Work and freedom. The two typically don’t go hand in hand, when someone says “work”, most people think to roles in fast food, or office cubicles. Boring, dull, and detested by most; however, in today’s society, with technology becoming more prevalent than ever, and with the options to travel and explore other countries becoming far more accessible, remote work has came to be more relevant than ever before.

What is remote work?

Remote work is, simply put, working from somewhere other than where the company is based. This can be from home, from a coffee shop, or even from another country! Typically, your hours and work days vary far more than a regular office job, providing far more flexibility and freedom over one’s life.

Can I work remotely?

Do you have a personal computer? Do you have an internet connection? Do you have a job that requires a computer to deliver the work?  If the answer to all these questions is yes, then in most cases, you can!

You don't need a whole lot to work remotely.

What’s the benefit?

Remote working allows for a slew of benefits for both the customer, and the worker. It starts with a flexible schedule, in most scenarios one is not typically required to be on call during the normal 9-5 Monday – Friday, but instead can dictate their own schedule and work hours, under the assumption that the work is completed on time, and to the same standard of which it would be acceptable in normal working conditions. The only real exception to this rule, would be for meetings, in which it is primarily up to the worker to fit it into their schedule.

This allows for immense freedom and flexibility and opens up opportunities to make plans around other people’s schedules, not your own. Suddenly, catching up with friends becomes easier, long lies in the morning start being an option, and so much more. This also is hugely beneficial for the employer, as they are now able to find employees on a global scale, rather than being limited to their local community or country. It promotes a healthy work-life balance and promotes accountability and responsibility for ones work in the workplace, where it is truly up to the employee to perform in order for them to reap the benefits.

On top of this, working in a remote team enables co-workers to share the workload and responsibility for a project at a far greater scale, meaning one does not have to remain available at all hours in the event of a server going down or a deadline coming up sooner than expected, as a co-worker in a more convenient time zone can help shift some of the weight and in turn, pick up some additional work hours.
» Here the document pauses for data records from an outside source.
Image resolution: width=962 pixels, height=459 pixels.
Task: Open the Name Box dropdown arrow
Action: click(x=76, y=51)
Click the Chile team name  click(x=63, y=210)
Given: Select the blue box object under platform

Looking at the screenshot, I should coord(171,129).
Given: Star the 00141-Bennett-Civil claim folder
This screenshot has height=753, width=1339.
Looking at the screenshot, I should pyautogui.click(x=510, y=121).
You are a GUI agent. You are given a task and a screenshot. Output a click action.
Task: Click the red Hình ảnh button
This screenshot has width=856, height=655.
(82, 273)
Catching up with friends suddenly becomes easier.

What’s the catch?

Remote work does come with a few catches which manage to sneak up on people who are unused to the work style. The main one that has a fairly prevalent amount of people falling into, is the feeling that they do not have to work as much as someone with a regular 9-5 job. The reality is usually the opposite, where one has to be far more proactive with their work to maintain the lifestyle. It is incredibly easy to get carried away on the idea of “work can wait”, when in reality, it can’t. However, the simple solution to this is to plan in advance, take days in which you can pump out huge volumes of work to result in less needing to be done later in the week. The work will always be there, so structure it accordingly.
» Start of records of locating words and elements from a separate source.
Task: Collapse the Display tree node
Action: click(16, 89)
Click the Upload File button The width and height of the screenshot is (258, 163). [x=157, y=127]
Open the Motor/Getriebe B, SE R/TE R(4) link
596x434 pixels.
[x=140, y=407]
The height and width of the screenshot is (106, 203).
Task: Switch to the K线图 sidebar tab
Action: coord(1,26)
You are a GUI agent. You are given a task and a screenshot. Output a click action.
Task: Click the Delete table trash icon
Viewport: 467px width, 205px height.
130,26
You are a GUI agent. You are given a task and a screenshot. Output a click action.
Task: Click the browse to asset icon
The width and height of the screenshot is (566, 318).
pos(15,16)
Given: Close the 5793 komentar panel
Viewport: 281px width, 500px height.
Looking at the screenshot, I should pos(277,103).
The next trap that is easily fallen into is that of lack of responsibility / laziness. This more or less ties into the previous point of forgetting that one does indeed need to keep working on a regular basis for the lifestyle to remain plausible. All too often I see people fail to plan for meetings and the like, instead deeming them “non-important” and getting on with other things. It’s a swift way to lose your job and is an easy trap to fall into when you’re defining your own work timelines, sure the occasional missed meeting isn’t the end of the world, but if you’re abusing the freedom that comes with remote work, then you’ll find yourself not having any freedom to abuse in the future.

What’s your personal take?

Without remote work, I would not be able to sustain the lifestyle that I currently lead, that being one that involves heavy amounts of travel and exploration of foreign countries, digital nomadism if you will. I see it as an amazing opportunity that grants a huge amount of personal freedom and allows you to have far more time doing what you love, and spending time with those you care about it. It also promotes a very tight-knit team that can rely on one another to get the job done. It is something I intend to keep doing for as long as I can, as the experience, as opposed to working in a cubicle, is phenomenal.

Closing words

Remote work is becoming more prevalent with every day, more companies are becoming digital, and with the internet being available practically anywhere, it is quickly becoming a very common work type. So much so that in recent reports, it is predicted that as little at 1 billion people will be working remotely by 2050. If the company you work at offers it, it may very well be worth looking into.